There are interesting developments that generally take place as you think about the geometry of the wells that we're drilling. And it's a lot of detail to try to paint a word picture for you over the phone. But, generally, our -- the orientation, the direction of our horizontals has been in the northwesterly direction. And, units are spaced here on government section and so that would allow you when you went in the first well in a section, you might generally drill a shorter lateral because you're drilling in one of the corners and then later you would think in terms of drilling the longer laterals.
Now in this -- what Richard mentioned earlier, this -- what we're calling internally here a demo project in Southeast Rainbow, we're taking basically a four-section part of our acreage, four government sections and we're going to be using a slightly different orientation to our wells.
We're going to be drilling -- he mentioned drilling multiple wells off a single pad. We will be drilling wells in a north-south orientation. If you think about one square mile and think about putting the surface location along, say the northern border of a one square mile and then drilling wells both north and south off of that with an attempt to drill as long as laterals as possible, spacing them approximately for this test, the well bore is approximately 1,000 feet apart, parallel to each other across that section, and then ultimately having an east-westerly well that would pick up reserves that otherwise wouldn't be drained along the northern section line.
So your question about spacing, we don't know the ultimate development spacing here. We've talked at times about 80-acre spacing, which would mean 8 wells per section, thinking in terms of variable lateral lengths under the scenario of drilling wells in a north- westerly direction.
However, if you begin to do a geometry of drilling wells in north-south off of pad and then picking up what wouldn't be drained during the turn part of the well, that you would drill in an east-westerly direction along the northern boundary, then in 1,000 feet apart, you could think of it if you keep sequencing that across sections that you would have maybe 6 wells per section, but they would have longer laterals.
And with an assumption of 500-foot radius on fracturing, then you might be able to recover all those reserves. So we don't know if that's the absolute answer, but we're going in with that kind of a test and we'll see what it shows us. And we're beginning that activity now. Locations are built for drilling wells and that will all unfold now over the next basically six to eight to ten months a year because it will take us that time to get all this done.
The other things we'll be able to see in doing that are what are our costs going to be when we get concentrated on development. And by the way we haven't been concentrating on development; we still got acreage to assess. So, there's going to be a lot more interesting information come out. It might tell us that that 1,000 foot spacing between horizontals is too far and it might mean that ultimately a lot tighter spacing.

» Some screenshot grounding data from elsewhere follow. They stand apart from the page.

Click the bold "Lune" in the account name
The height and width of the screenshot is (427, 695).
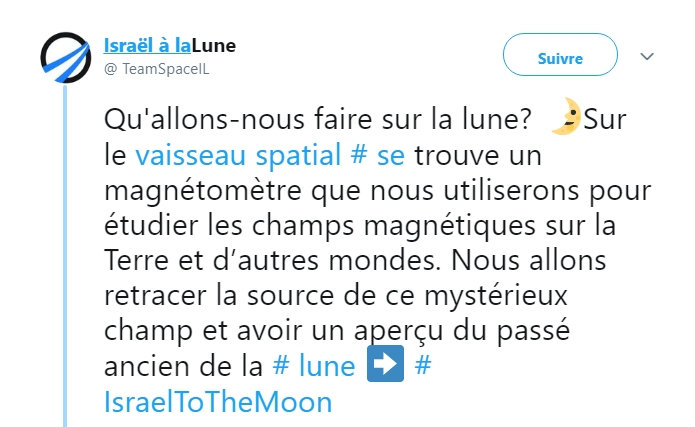[214, 46]
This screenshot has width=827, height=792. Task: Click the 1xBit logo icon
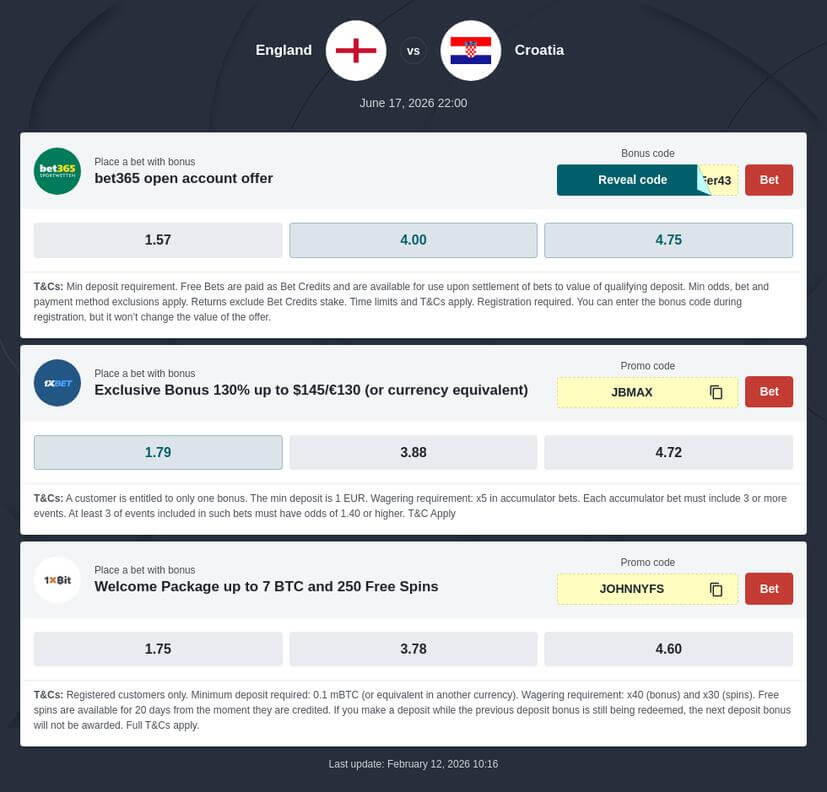[x=57, y=580]
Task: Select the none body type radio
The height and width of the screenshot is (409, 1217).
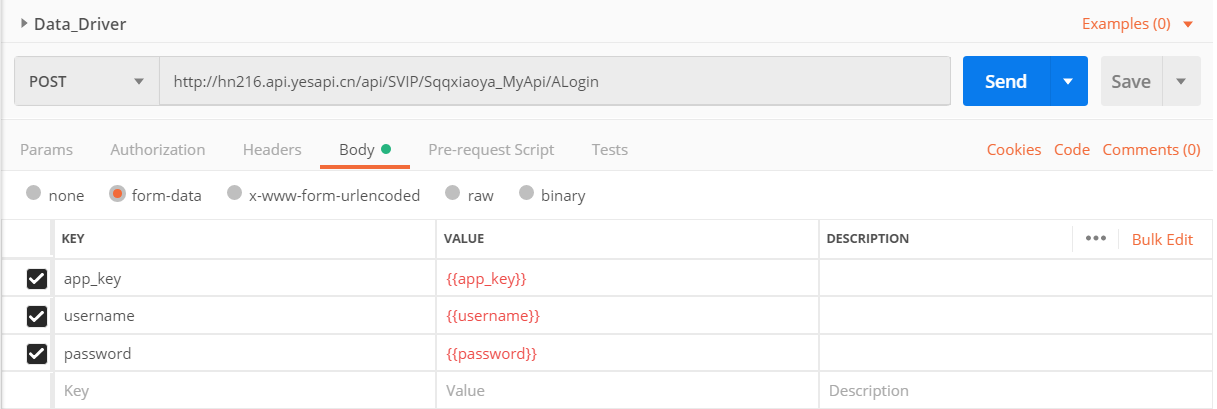Action: pos(34,194)
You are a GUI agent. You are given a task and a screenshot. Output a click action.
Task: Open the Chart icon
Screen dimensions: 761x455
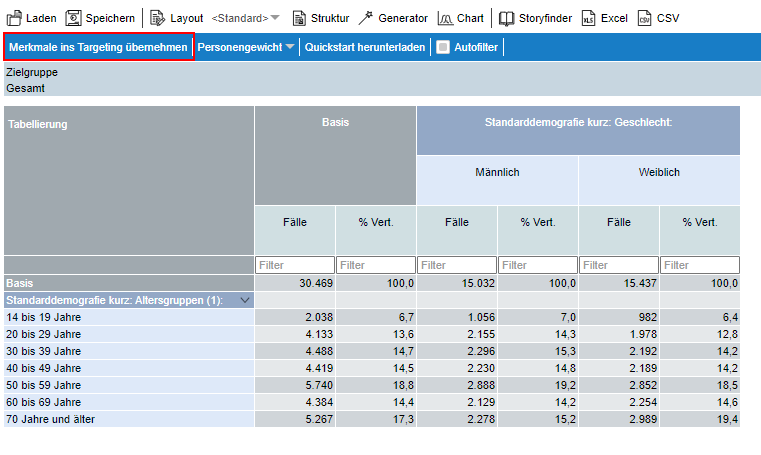pos(445,18)
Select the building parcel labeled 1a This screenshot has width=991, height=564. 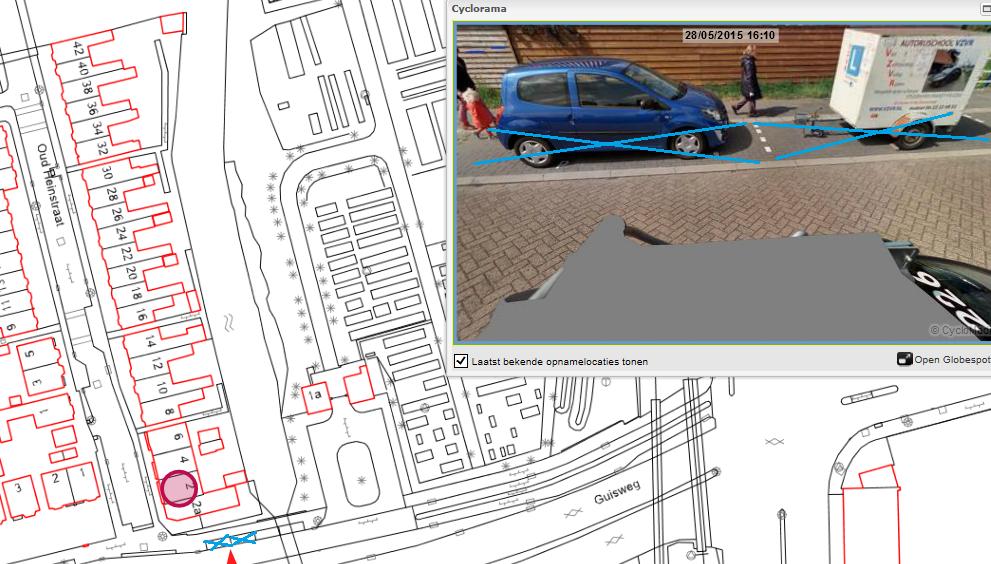click(320, 395)
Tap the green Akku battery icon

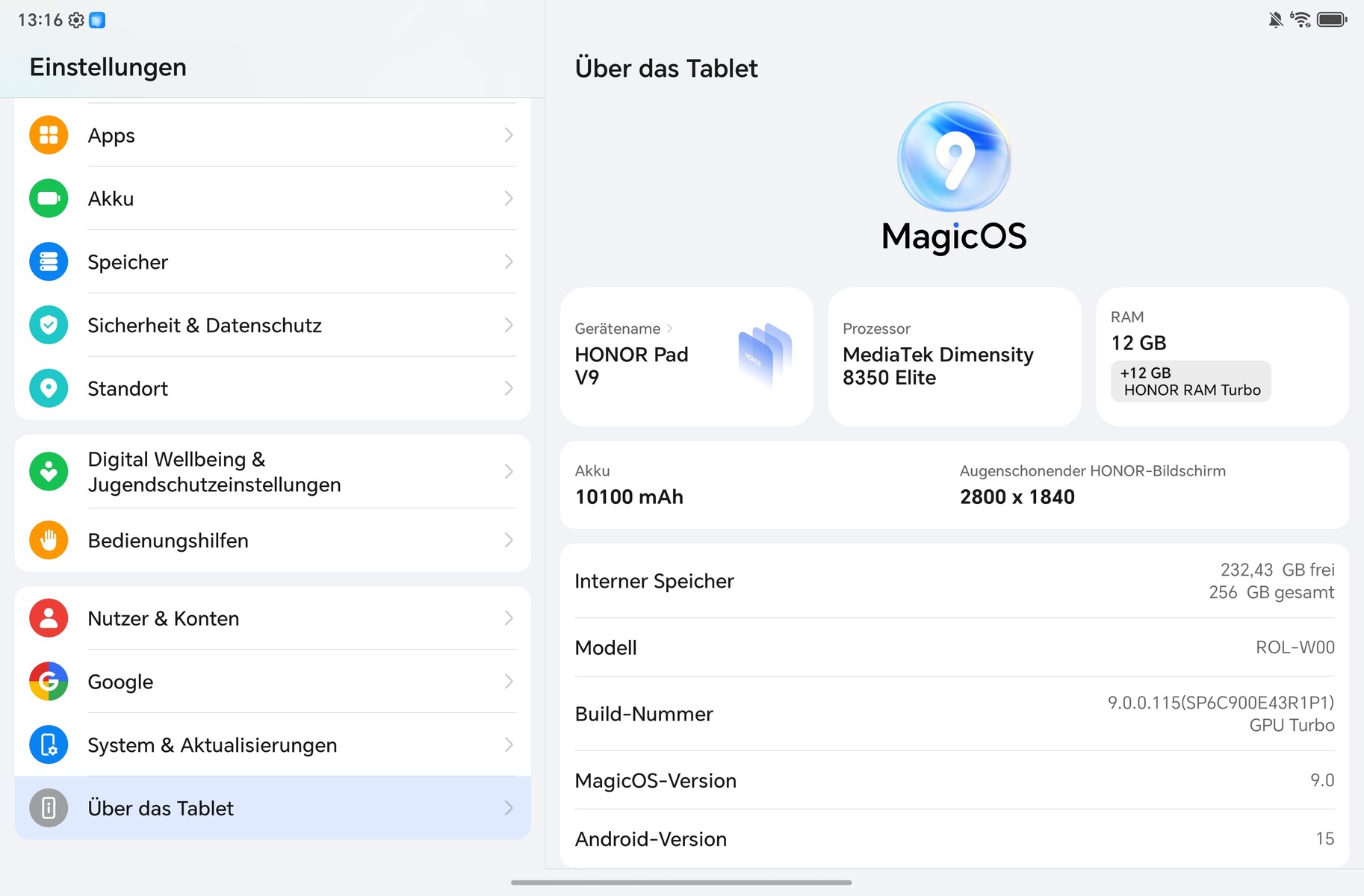[49, 199]
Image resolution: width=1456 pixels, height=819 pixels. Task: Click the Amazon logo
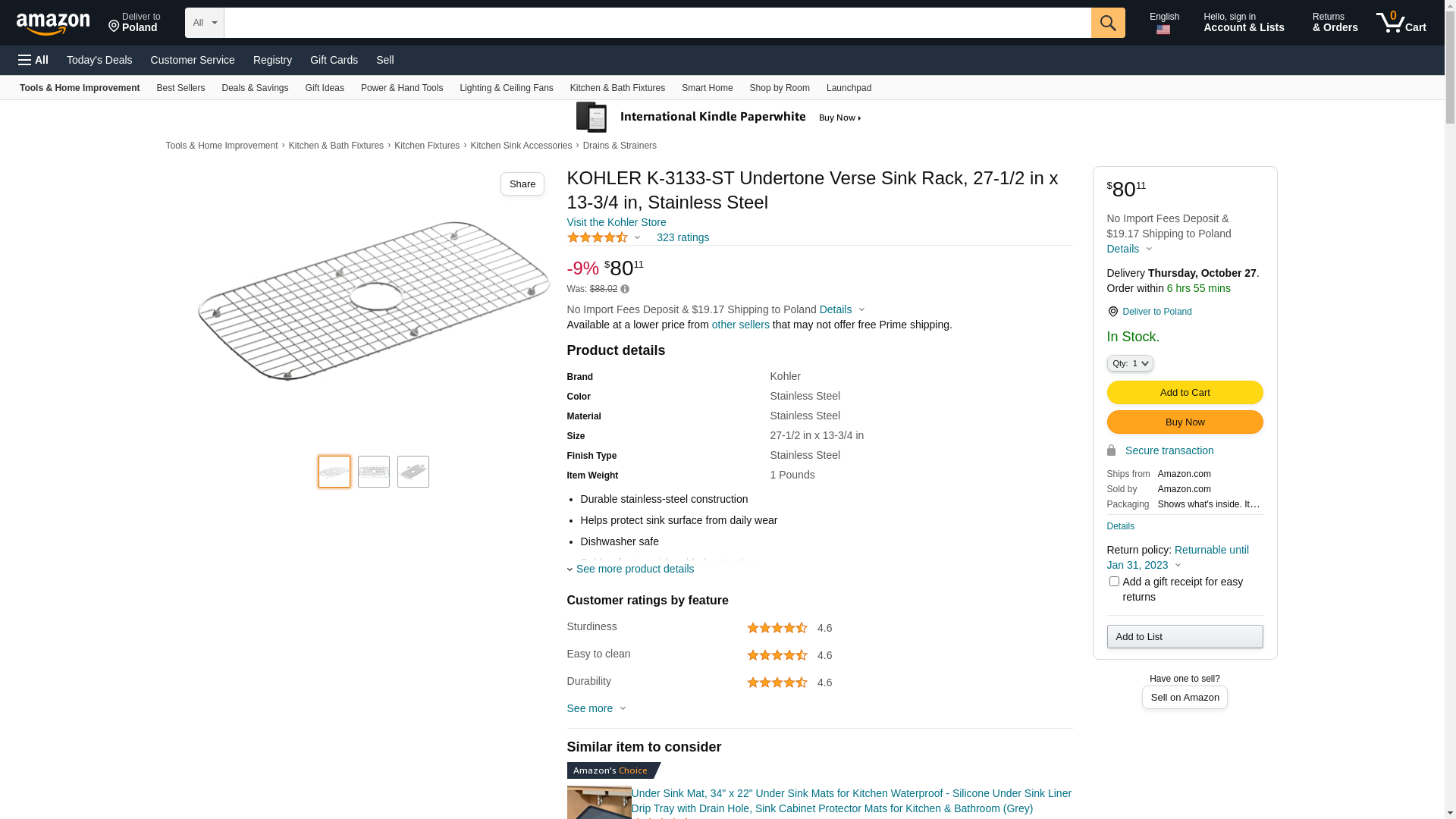pyautogui.click(x=53, y=24)
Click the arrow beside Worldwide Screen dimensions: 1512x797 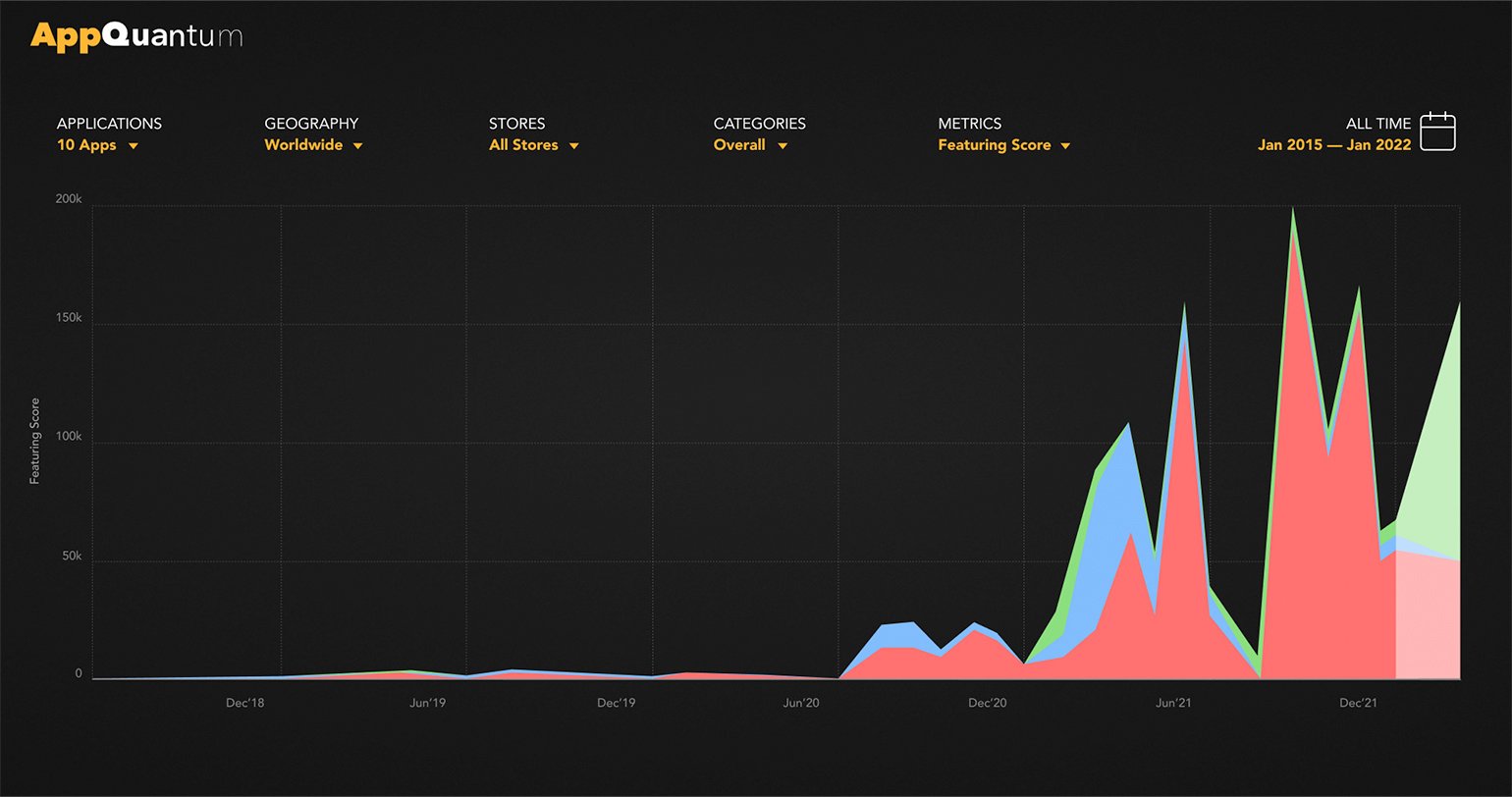coord(358,146)
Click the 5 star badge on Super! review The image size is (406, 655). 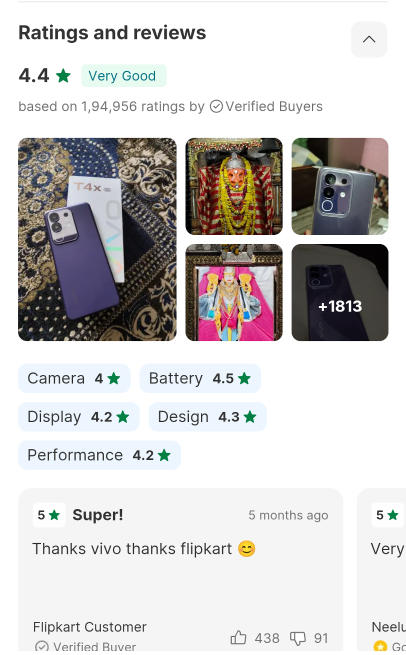pyautogui.click(x=49, y=515)
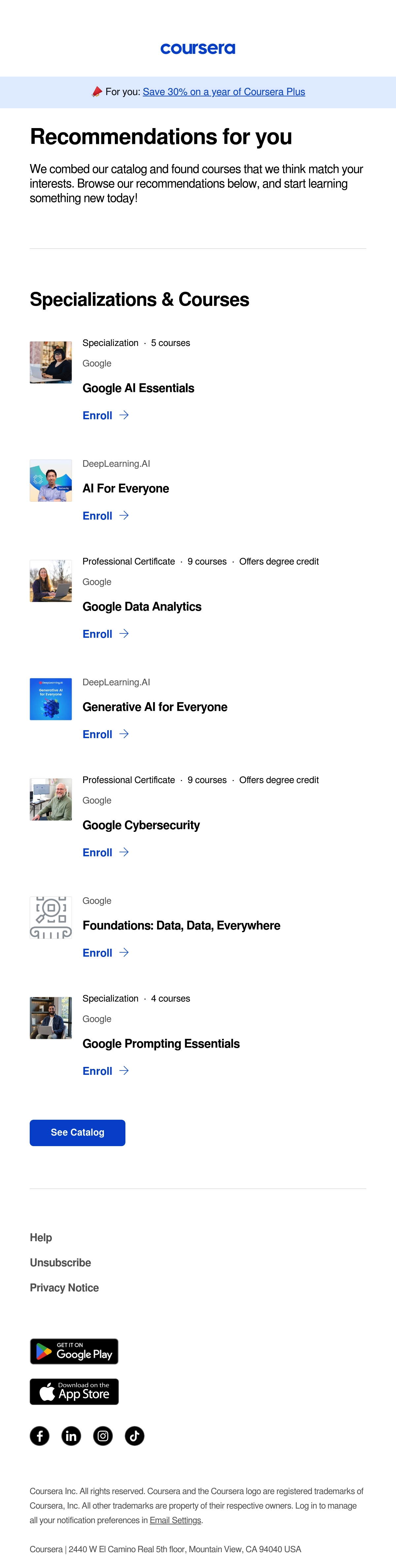Open Coursera's TikTok page icon
This screenshot has width=396, height=1568.
(134, 1436)
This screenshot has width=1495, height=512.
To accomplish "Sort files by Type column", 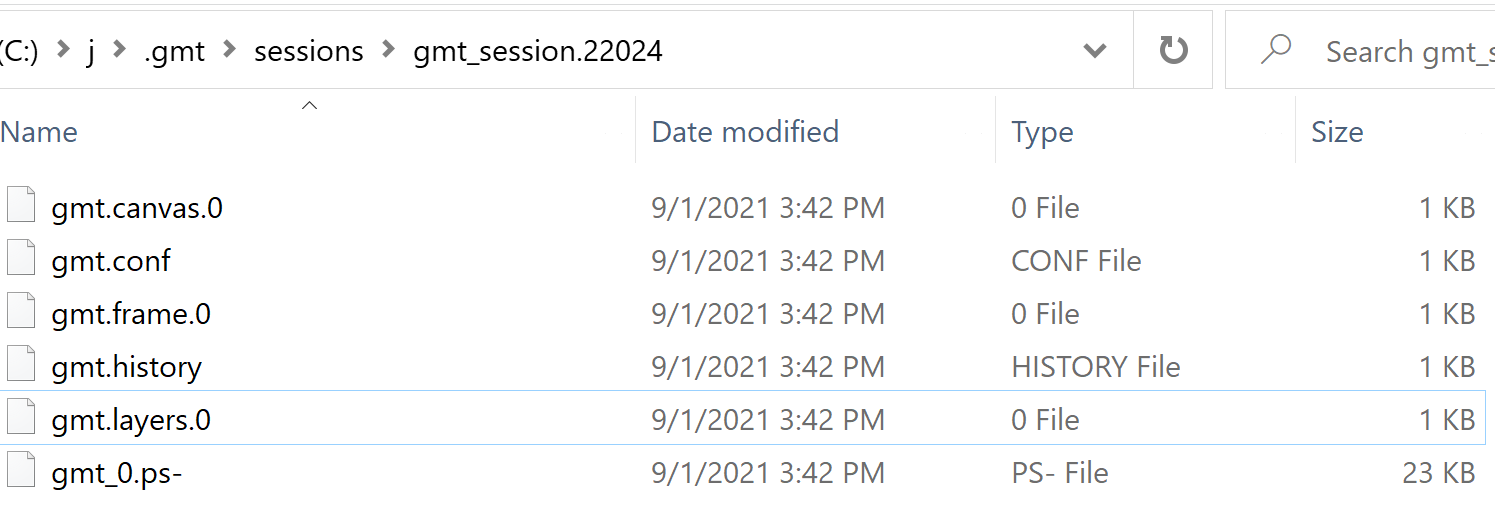I will [x=1042, y=132].
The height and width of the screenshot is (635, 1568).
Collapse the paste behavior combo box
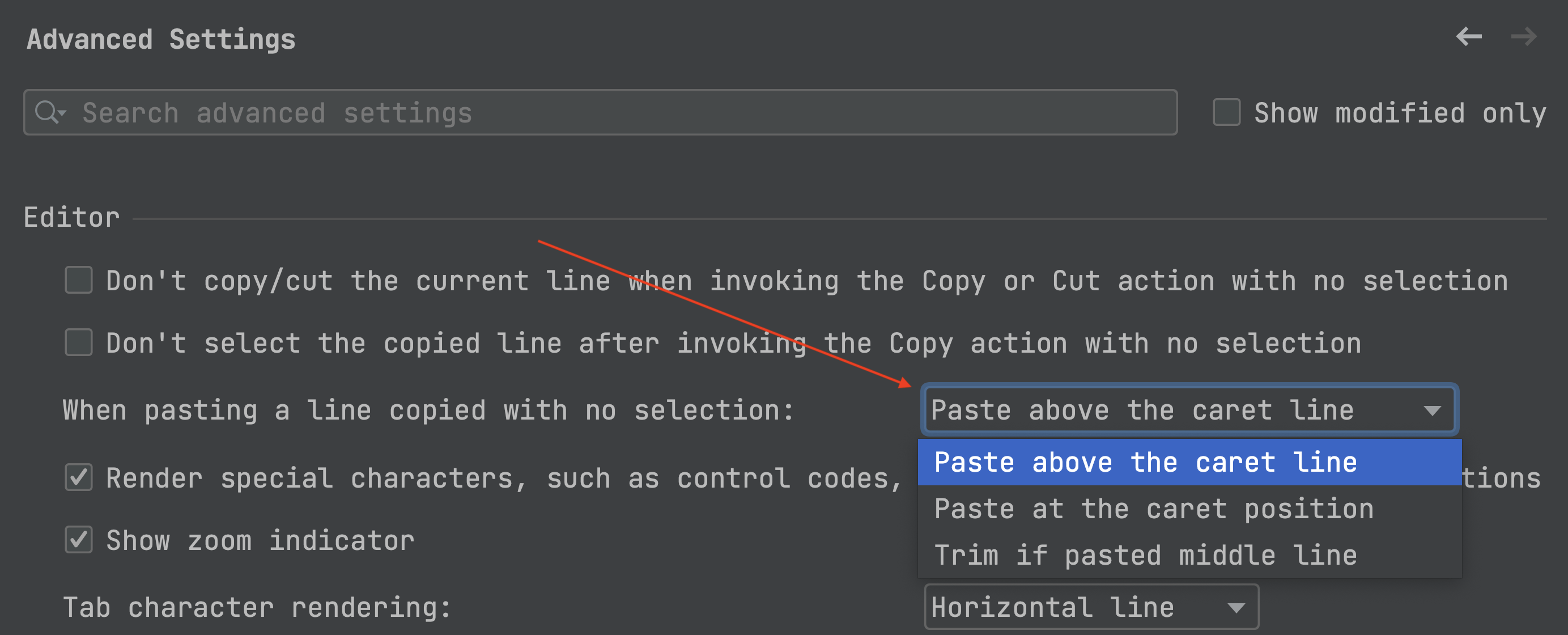[1189, 410]
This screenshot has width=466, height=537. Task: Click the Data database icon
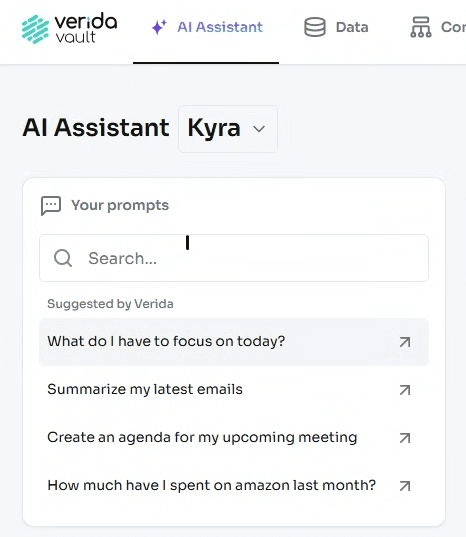(x=315, y=27)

It's a big project. We have a lot of work to do, but we think we're approaching it the right way with this particular test.
Joe Allman - Analyst
I have a pretty good work picture now, and I appreciate that. In terms of shallowed conventional, could you talk to -- at that place as you've (inaudible) pretty well. Could you talk about how extensive that Play might be? And is that formation is that - do you think it might be continuous across a lot of your acreage position?
Richard F. Lane - Executive Vice President
Well, Joe, the general packages are continuous across the acreage. The individual sands that we're finding are -- there's for sure a strata graphic component to them and they'll be variable across the acreage.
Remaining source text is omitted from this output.